Is a plan view of the alignment stage, FIG. 2 (B) is a sectional view of the alignment stage, FIG. 3 is a plan view of an embodiment of the probe device according to the present invention, and FIG. 4 is an internal configuration diagram of the loader part of the same device. FIG. 5 is a plan view showing a conventional probe device, and FIGS. 6 (A) and 6 (B) are schematic explanatory views of a warped object having a poor flatness. 24 ... Alignment stage, 24a ... Vacuum passage, 24c ... Groove, 24d ... O-ring, 30 ... Transport chuck, 31 ... Central cutout part, 32 ... Mounting surface, 33 ... Relief part, 34 ... Vacuum passage, 35 ... Pin, 36 ... Suction pad.

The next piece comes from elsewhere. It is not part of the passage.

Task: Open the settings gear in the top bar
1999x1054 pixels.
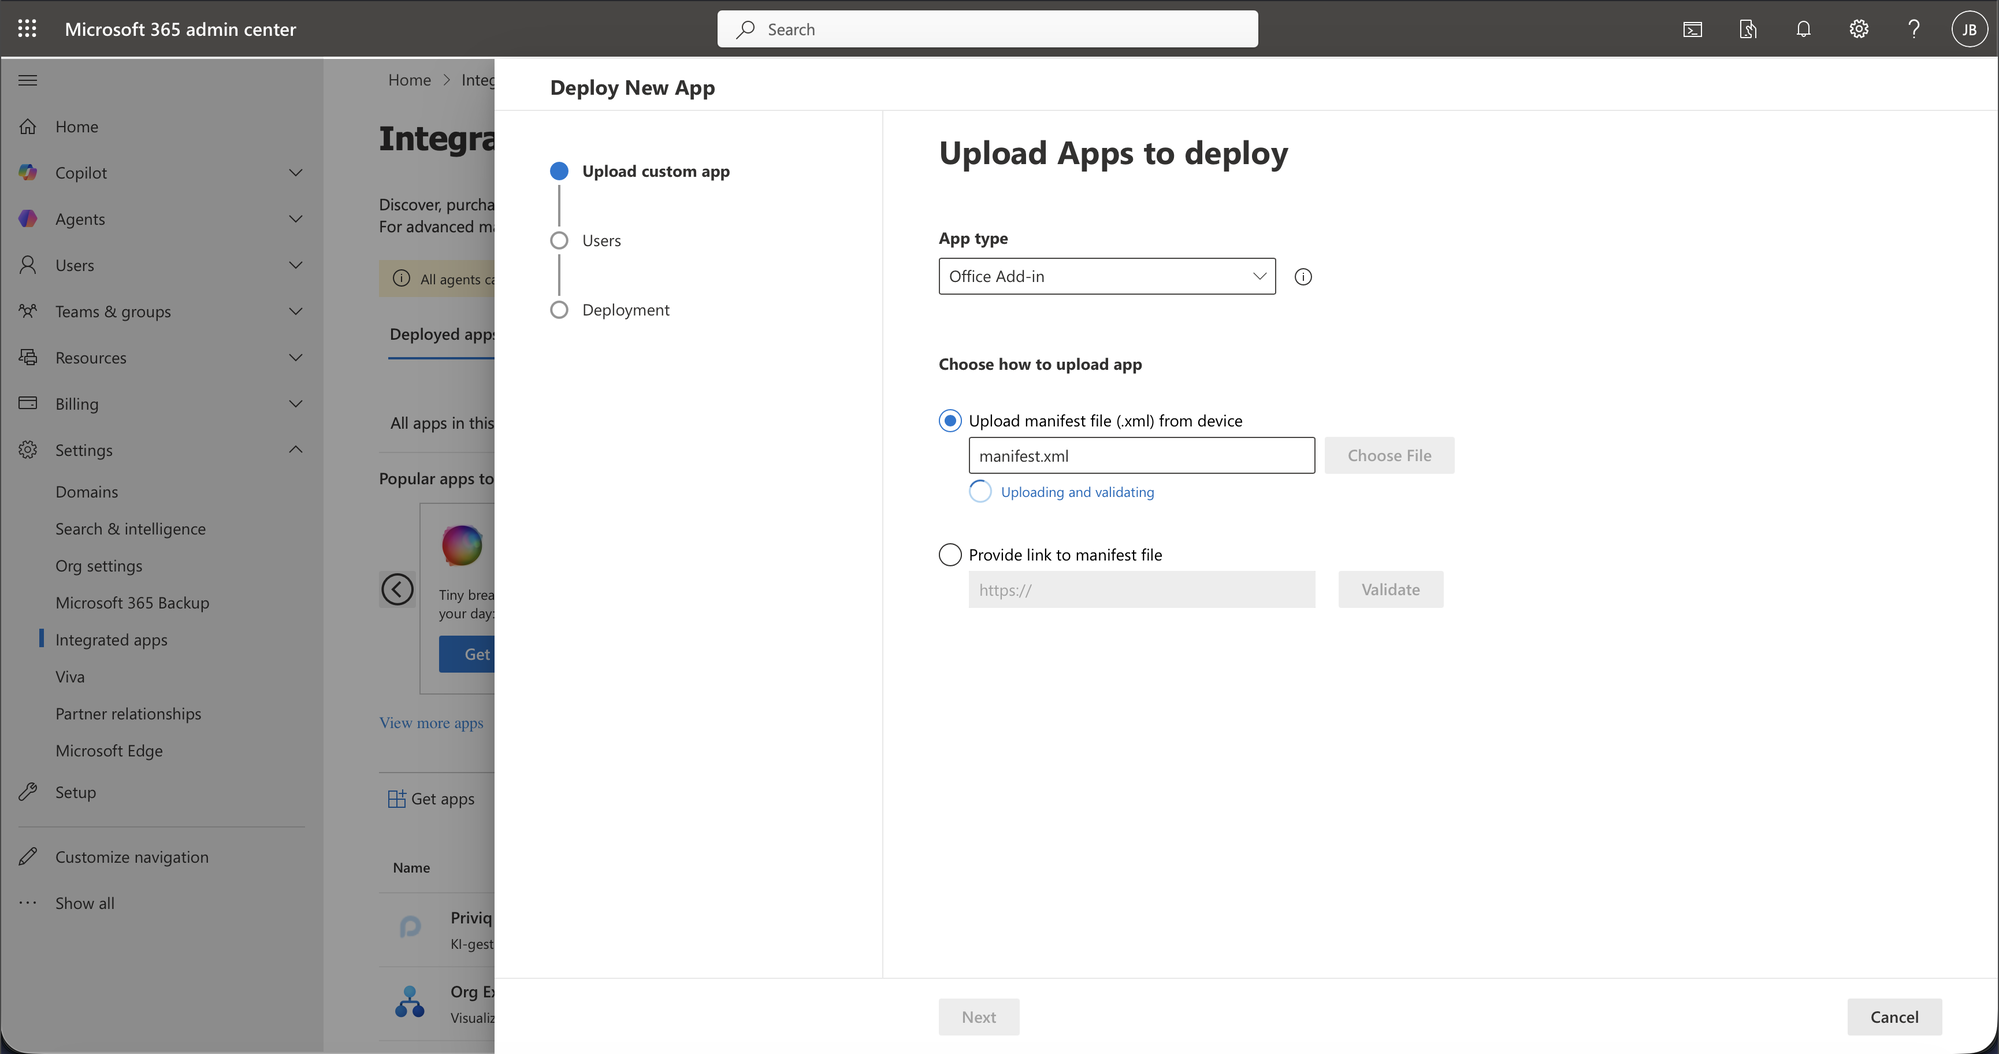Action: pos(1858,29)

─────────────────────────────────────────────────── ─── Continuation of the front page (51) Int.Cl. ⁵ Identification code Internal reference number FI Technical display location G01R 31/28 H01L 21/66 B 7377-4M

Claims (3)

[Claims] 1. A storage section for storing an object to be inspected, a transfer chuck for transferring the object to be inspected in the storage section by vacuum suction to a substantially U-shaped mounting surface, and a transfer path on the transfer chuck. The object to be inspected is arranged so as to be vertically movable and rotatable, and rises through a central cutout portion of the mounting surface of the transport chuck to receive the object to be inspected, and the object to be inspected is vacuum-sucked and rotated. A probe apparatus having an alignment stage for aligning the object, and a measurement stage for performing a probe measurement on the aligned object to be inspected, wherein the transport chuck has an adsorption surface at a position slightly higher than the mounting surface. A probe device in which pads are arranged at at least two positions on a substantially U-shaped mounting surface. 2. The suction conveyance device according to claim 1, wherein the suction pad is provided at a corner of a substantially U-shaped mounting surface. 3. An alignment stage having a circular groove communicating with a vacuum passage in the center thereof on a mounting surface, and an O-ring made of a member having a high friction coefficient fitted in the groove. The suction conveyance device according to claim 1.